Having refused, unlike Italian peer Intesa Sanpaolo, to tap the market when conditions were more favourable, it now faces the biggest capital shortfall – €7.4-billion – among Italian lenders to meet tougher European requirements.

That figure did not include €2.4-billion in hybrid instruments that UniCredit has been allowed by the Bank of Italy to count as core capital.

Still, Mr. Ghizzoni wants to raise enough money to be on the safe side of the 9 per cent Core Tier 1 benchmark set by the European Banking Authority last month and cut costs to revive the bank's profitability in the medium term, the sources said.

The closing of the western European equity sales, trading and research business, which is run from London, is part of a drive to shrink the volatile investment banking business and refocus on retail and corporate banking.

Disposal of minor assets in eastern European countries where UniCredit is not the market leader are also being considered, although the bank has no intention of selling its profitable Turkish and Polish units.

UniCredit declined to comment.

Mediobanca and Bank of America-Merrill Lynch are leading a large consortium of banks, including Credit Suisse, JPMorgan, BNP Paribas, Société Générale, UBS and Deutsche Bank for the capital increase. Their mandate expires in April 2012.

Mr. Ghizzoni needs to convince the bank's shareholder foundations – which together hold around 13 per cent of UniCredit – to back the bank's third capital increase since 2009 and the biggest one since the start of the financial crisis.

"The challenge will be to convince the foundations to substantially support it and to find a period where we can do it," one of the sources said.

The source said that UniCredit was also in talks with potential new investors in China and Qatar but these parties had not made any commitment to be part of the deal so far.

A further problem is the 7.5-per-cent stake held in UniCredit by Libya's central bank and sovereign wealth fund, which is technically still frozen because of the international sanctions imposed during the country's civil war.

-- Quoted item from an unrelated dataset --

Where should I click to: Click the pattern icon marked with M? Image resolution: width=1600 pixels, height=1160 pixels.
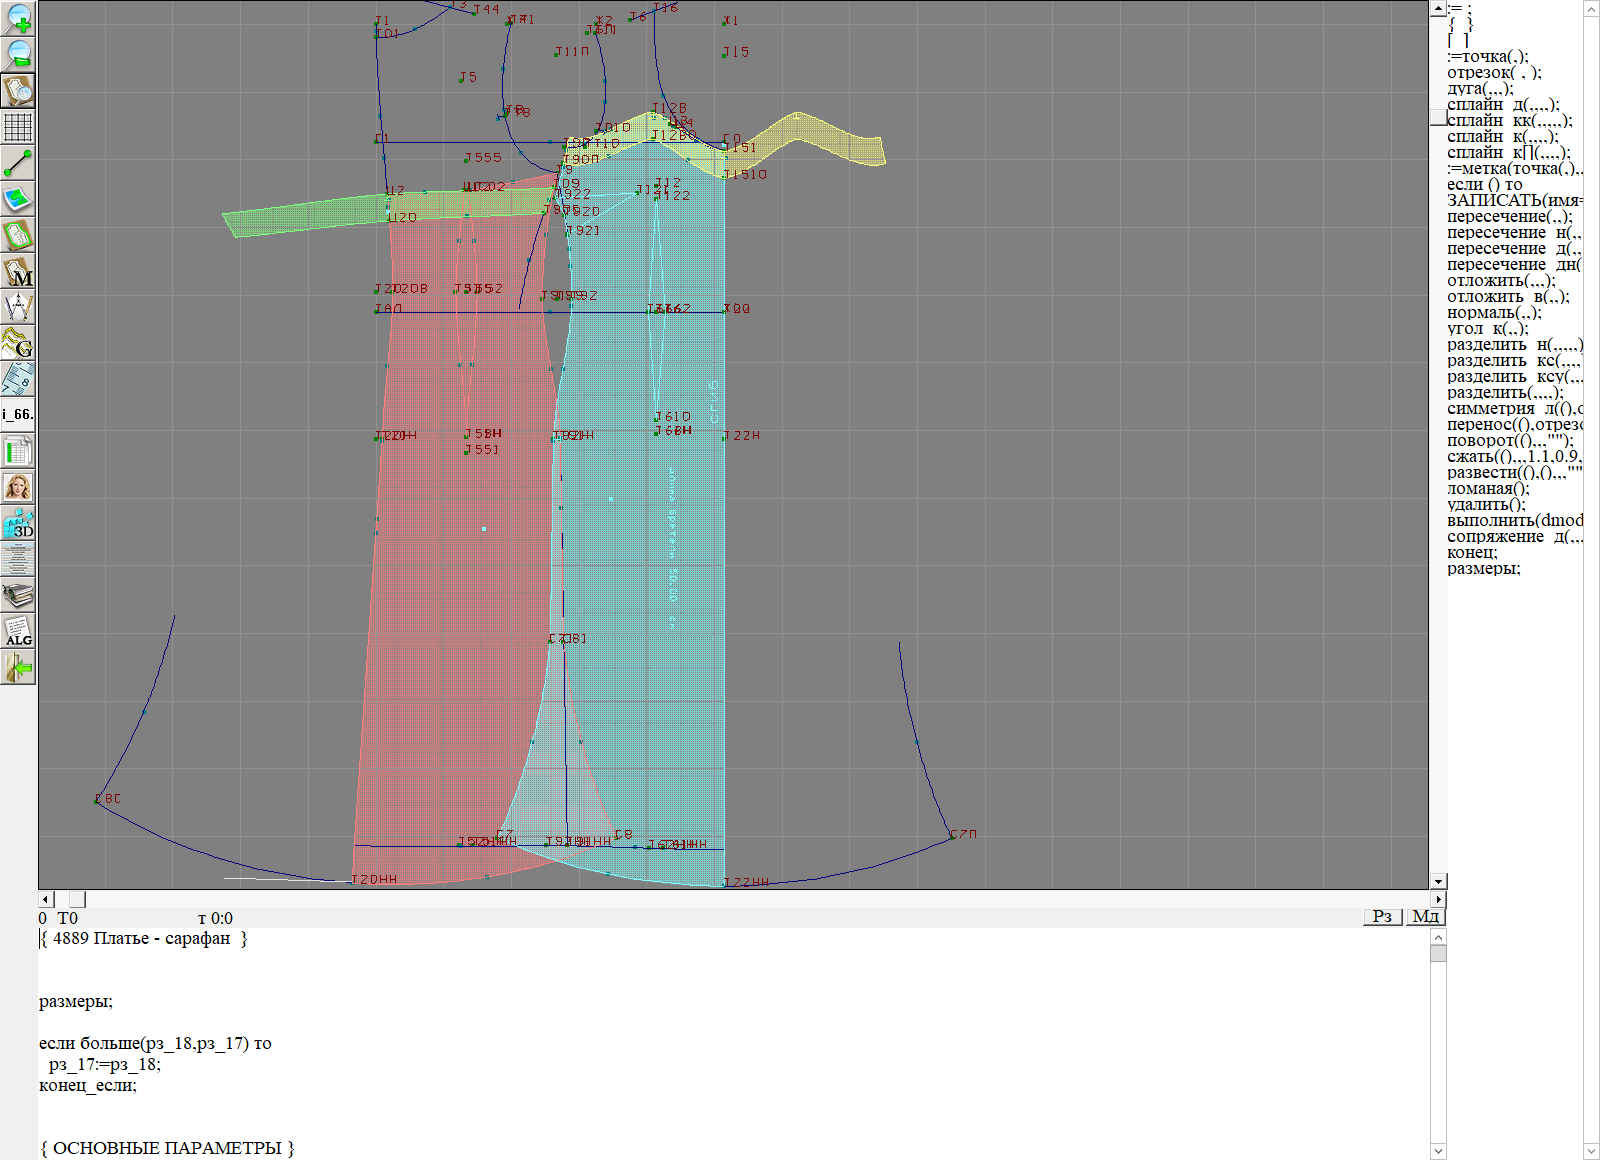pyautogui.click(x=18, y=272)
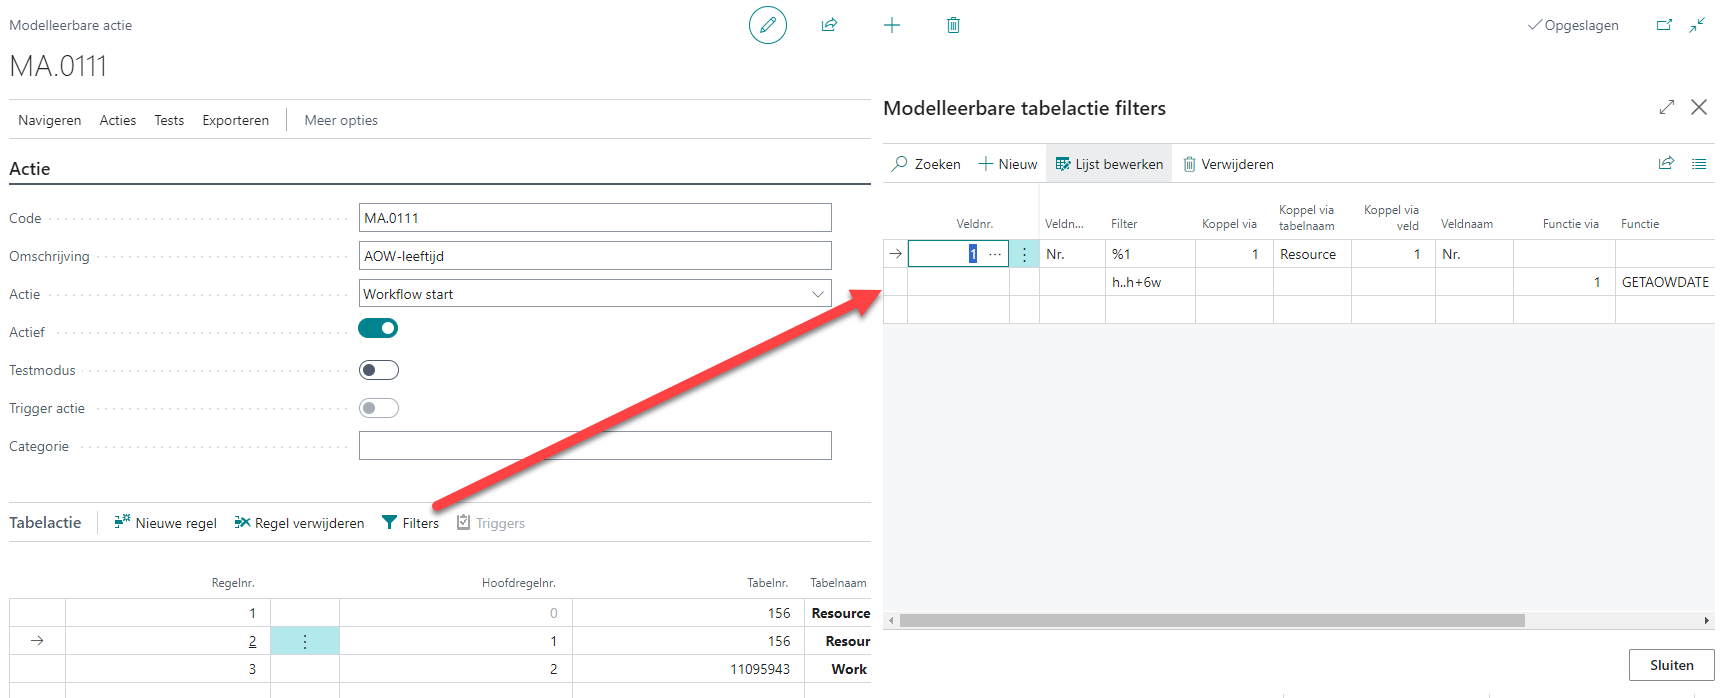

UniCredit will also unveil its third-quarter results on Monday, which are expected to have been hit heavily by goodwill writedowns and market turmoil.

An analyst consensus distributed by UniCredit forecast net profit for the three months to September of just €6-million, compared with €334-million a year ago.

A €7.5-billion capital raise would be the biggest by a European bank for over a year, eclipsing a €5.3-billion cash call by Germany's Commerzbank and a €5-billion rights issue by Intesa, both in June. Deutsche Bank raised €10.2-billion in a rights issue in October, 2010.